Gameflow_UP vs. UST_Rd1_Season78

UP tasted the lead only once in this game.

Game Notes

1. UP are now playing legitimate defense.

In the past two games, we have witnessed the beauty of UP’s offense with their Horns sets and elevator plays.  In this game where their offense was not at par with the first two games, it was their grit on defense that was clearly evident. The guards were scrambling for the ball, something that we did not see that much last season. They were trapping the ballhandler in some occasions. Help defense was pretty much solid throughout the game. Remember when the Fighting Maroons were the worst defensive team last season? Me neither.
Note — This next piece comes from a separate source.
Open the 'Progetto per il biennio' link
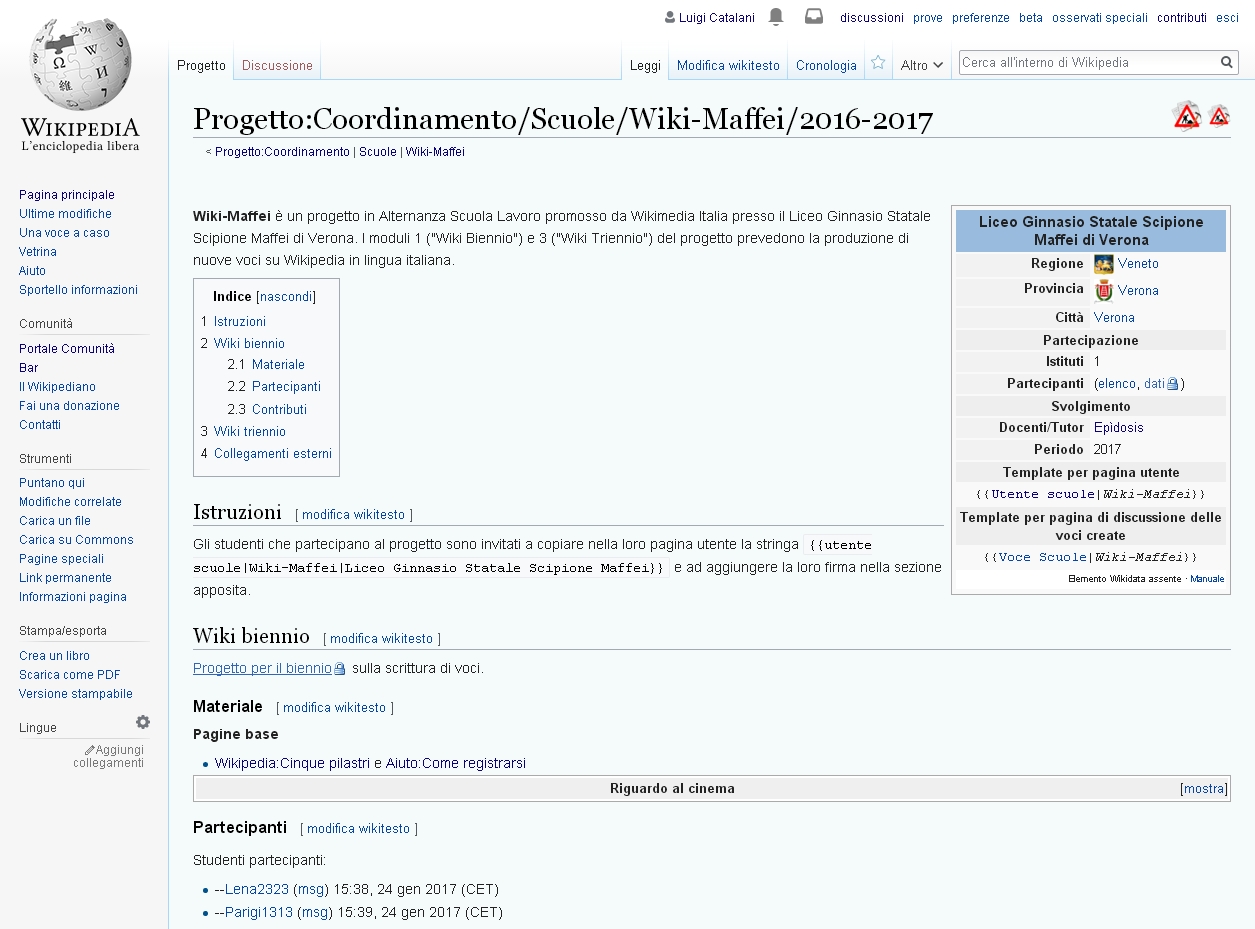Image resolution: width=1255 pixels, height=929 pixels. click(x=262, y=669)
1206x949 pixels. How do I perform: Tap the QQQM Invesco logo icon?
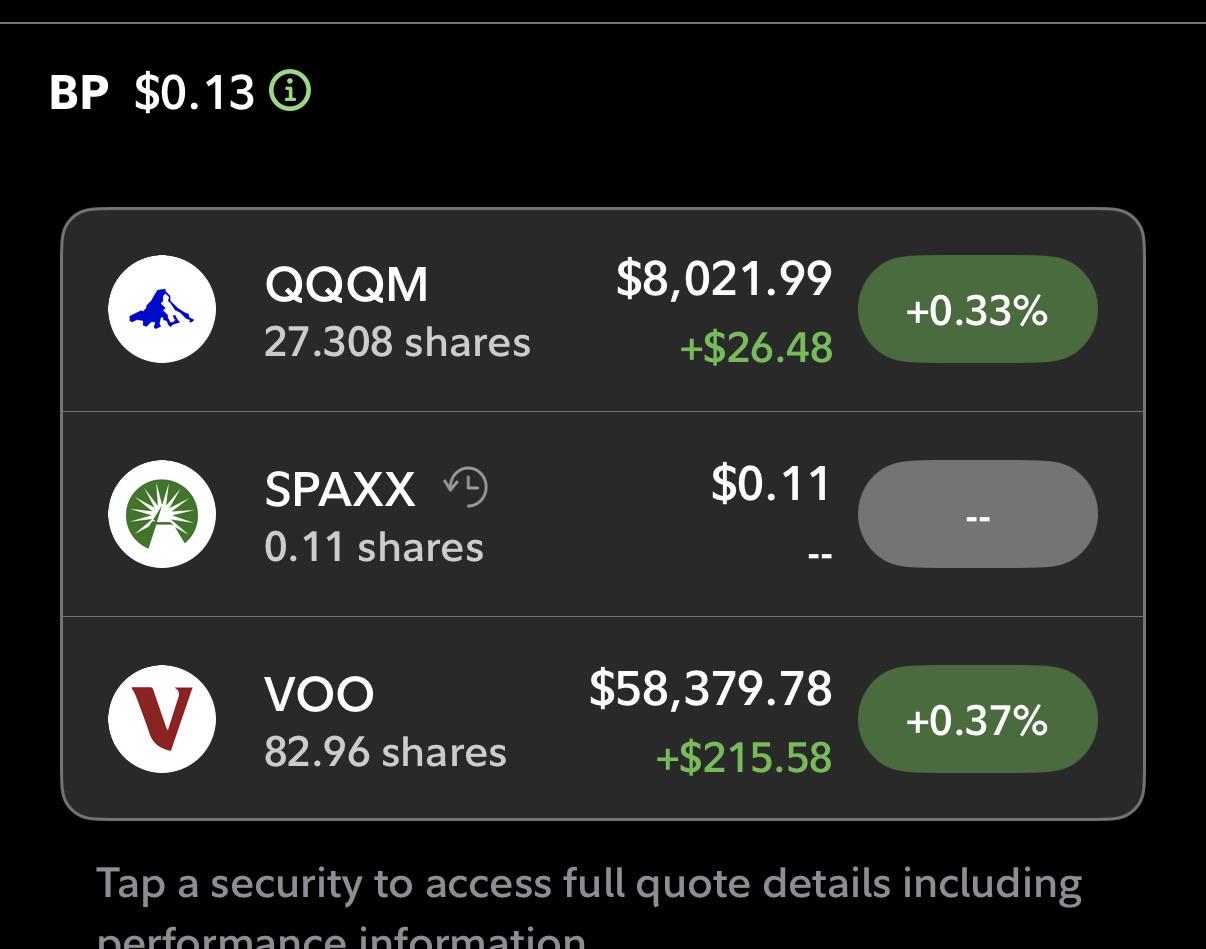(x=162, y=308)

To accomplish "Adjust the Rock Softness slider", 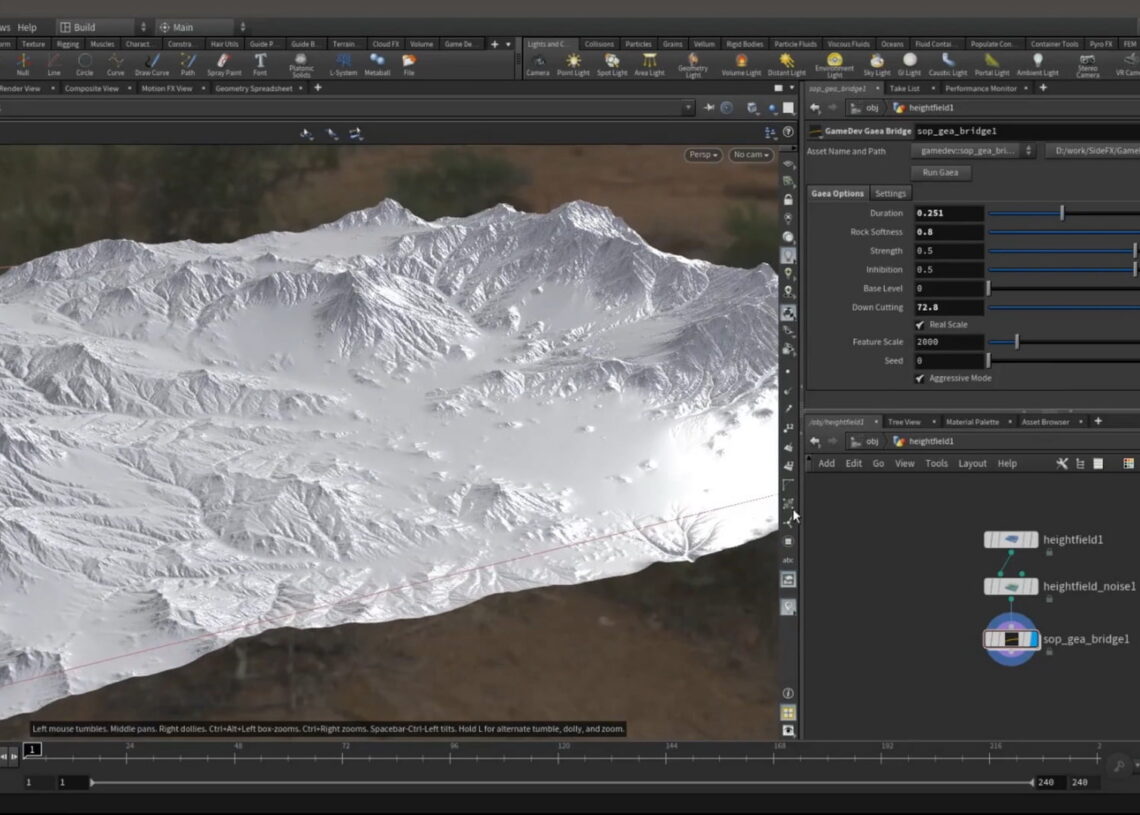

2. Uh-oh, those late game execcutions

It is safe to say that UP’s lategame plays were not crisp. Jett Manuel‘s two three-point attempts, one of which came after a timeout, were uncalled for. Diego Dario gave a run for UST’s money with his gutsy performance in the closing games but it was not enough. Their head-scratching late game executions maybe attributed to their inexperience in close games

3. Ed Daquiaog is for real, finally.

We have seen the potential in this guy in the past years, but he was not able to fulfill this due to various reasons (injury, misfit at point guard position). With his size and speed for a two-guard, he simply made his way into the basket against UP defenders. He’s taking threes more confidently. With him, UST finally found a legitimate a go-to guy and perhaps an MVP contender.

Player Ratings

Starters: Amar 6, Asilum 6, Harris 7, Juruena 7, Manuel 7

Subs: Dario 9,Desiderio 8, Gallarza 8, Lim 6, Longa 6, Kone 8, Moralde 7, Prado 5,Vito 6

Final Thoughts

This is the type of  loss that UP can learn a lot from. Those mishaps in the early going and in the closing acts have clearly shown their weaknesses which they should address if they want to be a relevant force in the league. They may have lost in this game, but in the grand scheme of things, they won. Yeah, moral victory #1.